Schumer then took the time to thank Glamour for not treating her like your everyday female comedian during their photo shoot. She was very into them not forcing her to pose with some sort of ejaculating dick and used her new award to mimic the various phallic props she’d been encouraged to use before.

“Glamour your the first magazine that’s like, ‘smile.’ And I’m like [looks around] where’s the dick? And they were like, ‘no, just be you.'”

She continues on sending her adorations for helping her to not apologize for who she is, letting her love the skin she’s in, and helping her not strive to not be some other version of herself. This is of course after indulging in the story of the guy who asked her to go out mid-day, to what she thought was a regular date but, in reality he was blacked out after being out all night.

To the agreement of all girls everywhere, she talked about how she usually trashes women’s magazines.

“They make you feel bad for just being born with a pussy, they’re just like, “get your pussy that new car smell” and you’re like what? ‘Hang a pine cone from your clit,’ and you’re like okay”

It’s real. Until that moment I was considering buying myself a clit pine cone… Ahem.

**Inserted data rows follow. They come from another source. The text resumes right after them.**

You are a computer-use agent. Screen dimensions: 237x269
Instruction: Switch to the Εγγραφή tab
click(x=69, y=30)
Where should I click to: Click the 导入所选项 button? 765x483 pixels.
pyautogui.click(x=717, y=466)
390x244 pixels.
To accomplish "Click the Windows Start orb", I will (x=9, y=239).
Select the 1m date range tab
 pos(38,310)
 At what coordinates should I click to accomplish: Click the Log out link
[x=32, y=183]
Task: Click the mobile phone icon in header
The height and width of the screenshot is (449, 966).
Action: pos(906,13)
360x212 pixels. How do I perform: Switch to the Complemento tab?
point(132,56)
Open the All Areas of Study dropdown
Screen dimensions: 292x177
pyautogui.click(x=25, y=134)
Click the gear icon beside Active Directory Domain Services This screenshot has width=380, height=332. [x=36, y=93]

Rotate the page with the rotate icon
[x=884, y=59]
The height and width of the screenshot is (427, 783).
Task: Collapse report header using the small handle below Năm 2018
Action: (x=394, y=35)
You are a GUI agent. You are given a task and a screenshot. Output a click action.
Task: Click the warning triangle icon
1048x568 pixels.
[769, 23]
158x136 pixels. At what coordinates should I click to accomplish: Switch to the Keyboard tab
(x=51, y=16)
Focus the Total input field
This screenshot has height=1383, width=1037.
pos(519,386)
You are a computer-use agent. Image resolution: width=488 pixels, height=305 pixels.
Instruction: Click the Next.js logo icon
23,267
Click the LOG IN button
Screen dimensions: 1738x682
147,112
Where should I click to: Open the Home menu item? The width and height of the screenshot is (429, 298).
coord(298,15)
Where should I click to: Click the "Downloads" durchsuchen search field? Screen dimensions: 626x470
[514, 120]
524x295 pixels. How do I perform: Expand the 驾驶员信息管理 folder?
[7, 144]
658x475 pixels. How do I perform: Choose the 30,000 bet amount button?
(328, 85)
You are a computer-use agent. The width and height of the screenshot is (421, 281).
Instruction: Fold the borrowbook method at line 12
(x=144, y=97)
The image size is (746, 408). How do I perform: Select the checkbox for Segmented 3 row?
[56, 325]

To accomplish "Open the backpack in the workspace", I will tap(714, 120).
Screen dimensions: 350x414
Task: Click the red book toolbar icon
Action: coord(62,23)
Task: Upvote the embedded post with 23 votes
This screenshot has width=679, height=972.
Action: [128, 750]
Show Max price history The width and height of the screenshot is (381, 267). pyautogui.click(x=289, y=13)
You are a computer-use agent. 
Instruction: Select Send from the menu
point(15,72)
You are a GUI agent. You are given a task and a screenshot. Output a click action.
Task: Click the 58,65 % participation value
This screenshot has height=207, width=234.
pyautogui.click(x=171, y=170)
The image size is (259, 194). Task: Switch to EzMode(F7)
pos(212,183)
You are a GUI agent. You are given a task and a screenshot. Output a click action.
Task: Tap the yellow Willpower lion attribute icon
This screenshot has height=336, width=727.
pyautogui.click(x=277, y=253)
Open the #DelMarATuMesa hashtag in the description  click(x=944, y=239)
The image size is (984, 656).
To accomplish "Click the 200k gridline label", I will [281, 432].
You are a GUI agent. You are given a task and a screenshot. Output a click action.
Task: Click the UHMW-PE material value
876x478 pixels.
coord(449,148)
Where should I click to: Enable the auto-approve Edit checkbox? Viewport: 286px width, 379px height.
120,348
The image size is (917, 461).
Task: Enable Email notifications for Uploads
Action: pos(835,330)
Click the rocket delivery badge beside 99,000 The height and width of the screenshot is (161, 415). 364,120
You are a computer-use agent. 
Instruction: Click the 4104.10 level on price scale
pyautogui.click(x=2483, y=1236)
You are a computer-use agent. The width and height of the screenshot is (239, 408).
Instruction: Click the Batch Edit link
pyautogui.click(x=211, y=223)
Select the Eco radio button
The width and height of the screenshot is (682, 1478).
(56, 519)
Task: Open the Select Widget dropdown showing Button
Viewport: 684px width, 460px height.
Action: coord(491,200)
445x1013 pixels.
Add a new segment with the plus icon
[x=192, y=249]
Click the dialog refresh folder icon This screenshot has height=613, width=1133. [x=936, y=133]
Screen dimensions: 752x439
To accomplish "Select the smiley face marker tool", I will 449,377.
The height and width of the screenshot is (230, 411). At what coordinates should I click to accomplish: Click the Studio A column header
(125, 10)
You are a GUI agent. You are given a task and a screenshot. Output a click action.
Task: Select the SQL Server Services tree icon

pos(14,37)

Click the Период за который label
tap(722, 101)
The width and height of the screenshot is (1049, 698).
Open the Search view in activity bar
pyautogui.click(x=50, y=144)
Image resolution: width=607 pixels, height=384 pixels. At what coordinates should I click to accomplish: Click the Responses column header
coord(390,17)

Anyways, finally the pinnacle of her speech was her listing her goals for the night.

“Tonight I had one goal and that was to take my underwear off at the end of the night and not look like I blew my nose in it. And don’t look disgusted guys ‘cus your underwear looks like a coal miner wiped their brow… At the end of his shift”

In a beautiful conclusion she thanked Goldie Hawn for being Goldie Hawn, made sure she burned all her bridges and said goodnight. All in all though, the best moment was when she described herself as a normal girl, I’ll leave you with that quote:

“I’m probably like 160 lbs right now and I can catch a dick whenever I want. Like, that’s the truth. It’s not a problem.”